Insistió don Patricio con todo el ímpetu del orgullo lastimado, diciéndole que si se sentía enferma ó cansada Eusebia, se le tomaría ayudanta, que su hija no había nacido para cocinera, que era una verdadera locura; pero nada valió y sólo contestaba Hermenegilda:

—Tiene que ser así, tata.

Hasta que, cansado de luchar, don Patricio la dejó seguir lo que, rabiando y desdeñoso, llamaba su vocación.

Tomó mate de sus manos, mientras ella esperaba parada en la puerta, humildemente, ni más ni menos que lo hubiera hecho Eusebia; y cuando llamó al palenque Sulpicio, fué ella á recibirlo, haciéndole entrar y sentar en la cocina, con muy buen modo, mientras iba á avisar á don Patricio.

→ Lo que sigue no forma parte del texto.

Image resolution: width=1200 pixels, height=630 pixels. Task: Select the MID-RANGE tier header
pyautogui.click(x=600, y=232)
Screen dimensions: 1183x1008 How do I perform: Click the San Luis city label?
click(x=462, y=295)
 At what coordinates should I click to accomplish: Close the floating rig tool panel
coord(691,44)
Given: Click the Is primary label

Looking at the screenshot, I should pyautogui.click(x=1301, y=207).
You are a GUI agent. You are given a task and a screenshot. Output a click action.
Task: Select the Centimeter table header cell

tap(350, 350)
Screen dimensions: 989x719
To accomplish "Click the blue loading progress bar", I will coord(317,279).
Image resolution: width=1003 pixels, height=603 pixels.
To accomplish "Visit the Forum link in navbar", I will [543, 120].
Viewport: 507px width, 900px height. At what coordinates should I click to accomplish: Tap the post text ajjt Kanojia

Sulpicio, que había oído ponderar lo descortés que eran todos en la estancia, no pudo menos de reconocer que siquiera la cocinera era muy amable y... bastante buena moza.

La verdad era que, en pocas horas, la pobre Hermenegilda había perdido la mayor parte de su natural hermosura. Los ojos se le habían hinchado y enrojecido, la tez se le había ennegrecido, arrugado y endurecido, tenía la cara llena de manchitas, la boca se le había torcido, y con el poco aseo que podía conservar entre el humo, la grasa, la leña de oveja, los platos sucios y la carne cruda, estaba volviéndose ya una verdadera cocinera de campo. Quizá por eso mismo le había gustado al humilde gaucho que era Sulpicio, quien no se hubiera seguramente atrevido á fijar la vista en una señorita.